Güncelleme Tarihi:
Dünyanın sonu geldiğinde nereye gideceğiz? Angolalı yazar Jose Eduardo Agualusa’nın bundan önce yazdığı iki kitabının karakterlerinden biri olan Daniel Benchimol, “Adalar birer tapınaktır. Dünya sona erdikten sonra, tekrar adalarda can bulacaktır” diyor. Agualusa, ‘Yaşayanlar ve Diğerleri’ isimli kitabını 2019 yılında bitirdiğinde karakterlerinkine benzer bir deneyim yaşayacağını hayal etmemiştir herhalde. 2020 yılının şubatında koronavirüs pandemisi nedeniyle dünya durdu. Herkes ‘evde kal’dı, ülkeler arasındaki sınırlar kapatıldı. Dünyanın sonunun kurgusal hesapları yapılırken, insanları kıyamet korkusu sardı.
Agualusa’nın kitabı da Mozambik Adası’ndaki bir edebiyat festivaline gelen ve şiddetli bir fırtına ve kitabın sonunda ortaya çıkan trajik bir olay nedeniyle birbiriyle hiç bağlantısı kalmayan Afrikalı yazarlar etrafında gelişiyor. Gerçek ile kurgu, geçmiş ile gelecek, yaşam ile ölüm arasındaki sınırı sorgulayan bir dizi gizemli olay, festivale gelen yazarları ve yerel halkı rahatsız ediyor. Bu yazarların kitaplarındaki bazı karakterler ortaya çıkmış gibi görünüyor. Agualusa, Sartre’ın “Diğerleri cehennemdir” sözünün karşısına “Diğerleri cennettir”i koyuyor.
Adada düzenlenen ilk edebiyat festivali başlamak üzere. Kitap, sadece Mozambik’ten değil, diğer Afrika ülkelerinin yazarlarının gelişiyle başlıyor ve bir hafta boyunca devam ediyor. Kitabına “Her şey böyle başladı: Gece, şimşeğin muazzam ışığıyla parçalara ayrıldı ve ada kendini dünyadan kopardı. Bir dönem bitti, diğeri başladı. O anda hiç kimse bunun farkına varmadı” diyerek başlıyor yazar. Ada sakinleri ve festivalin konukları, kendilerini telefon sinyalinin olmadığı, internet erişiminin kesildiği dış dünyadan tamamen izole edilmiş adada kendileriyle ve diğerleriyle baş başa kalmış olarak buluyor. Bulutlar ve dinmek bilmeyen fırtına köprüye erişimi engellediği için anakara ile temas kopuyor. Etkinliği organize etmekten sorumlu olan yazar ve eski gazeteci Daniel Benchimol ve eşi Moira Fernandes bir bebek bekliyorlar. Çift, Moira’nın hamileliğinin son günlerinde yaşanan olağandışı durumla uğraşmanın yanında, yazar arkadaşlarının isteklerini yerine getirerek festivali devam ettirmeye çalışıyor.

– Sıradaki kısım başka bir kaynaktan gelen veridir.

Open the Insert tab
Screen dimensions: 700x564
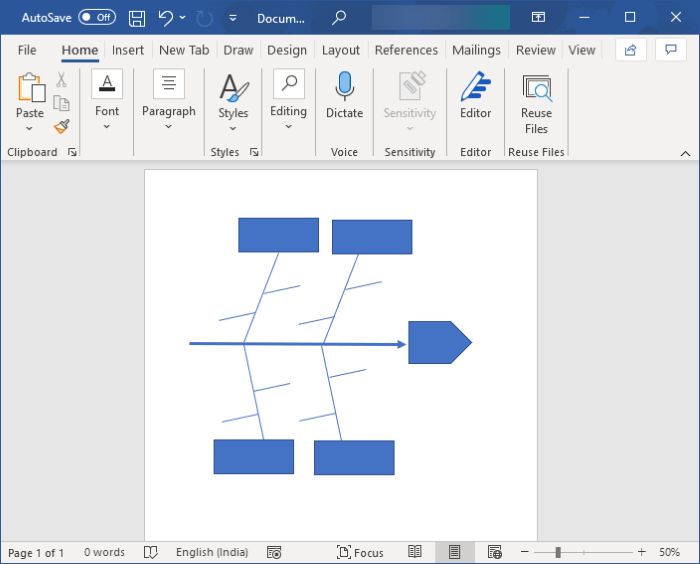[x=127, y=50]
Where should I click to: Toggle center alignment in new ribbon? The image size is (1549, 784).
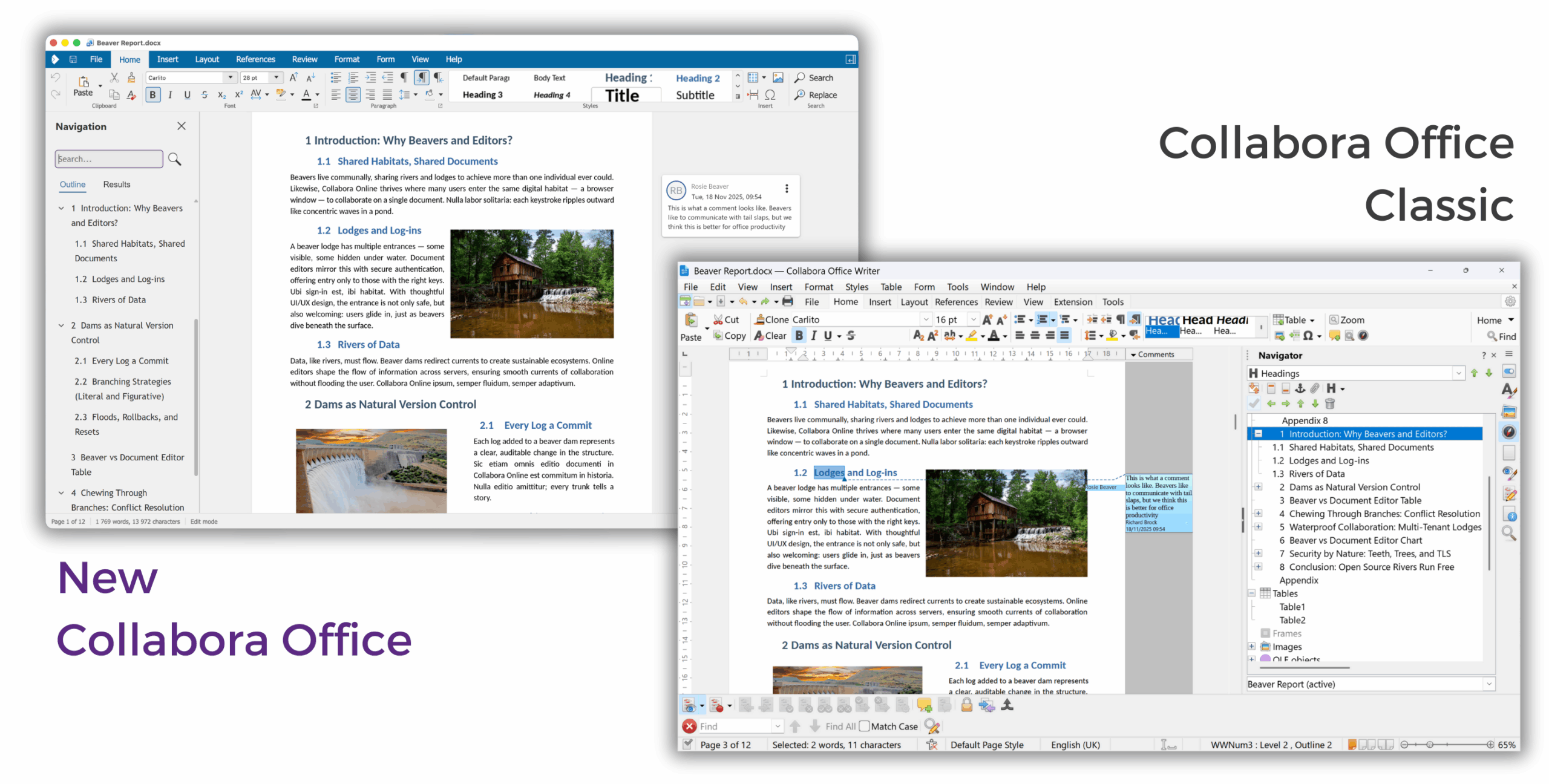pyautogui.click(x=353, y=95)
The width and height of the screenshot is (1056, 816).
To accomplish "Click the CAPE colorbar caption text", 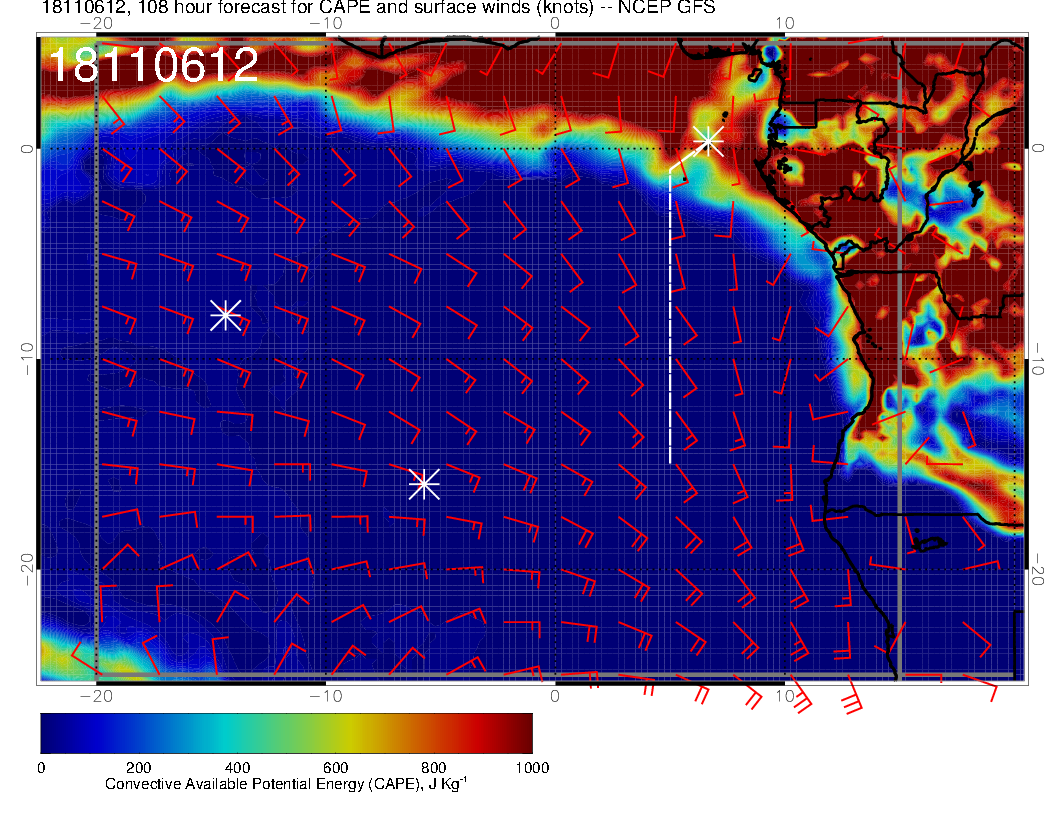I will click(x=286, y=785).
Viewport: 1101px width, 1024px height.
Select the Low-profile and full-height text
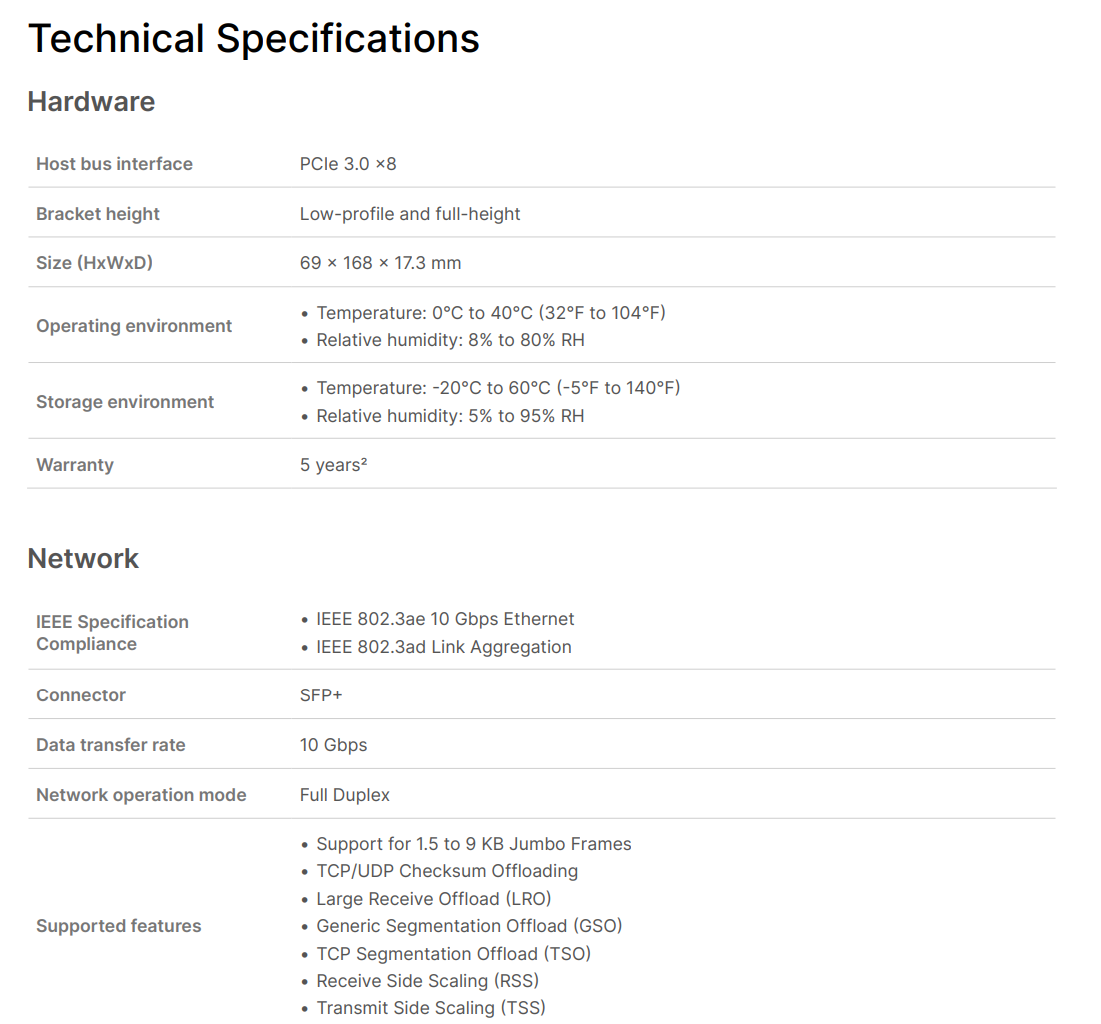coord(410,214)
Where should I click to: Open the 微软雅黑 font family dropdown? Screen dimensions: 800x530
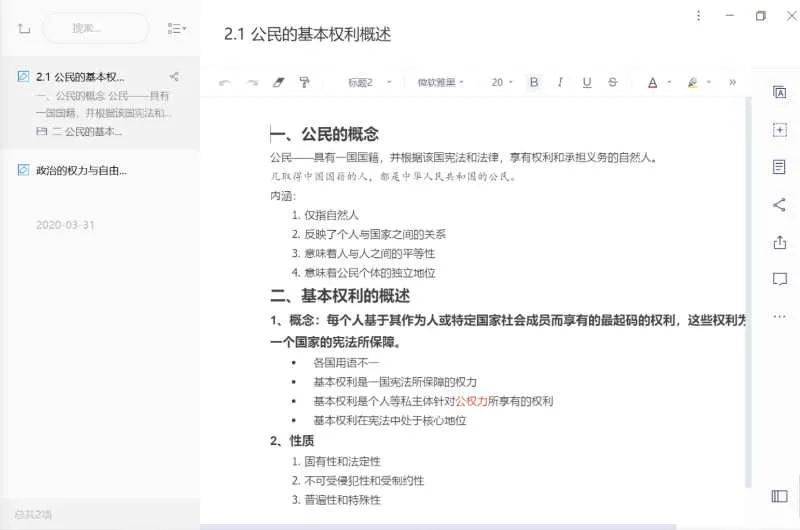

Agualusa’nın anlatısı, bu noktada bazı konuk yazarlara odaklanıyor. Daniel’in hemşerisi ve uzun zamandır arkadaşı olan Uli Lima, kendine çok güvenen Mozambikli Ofelia Eastermann, edebi sesini arayan genç şair Luzia Valente, Nijeryalı Jude D’Souza ve dünya çapında saygı duyulan New York’ta yaşayan Cornelia Oluokun ile birlikte bir hafta boyunca, büyülü adada yaşananları sakin üslubu ile ele alıyor.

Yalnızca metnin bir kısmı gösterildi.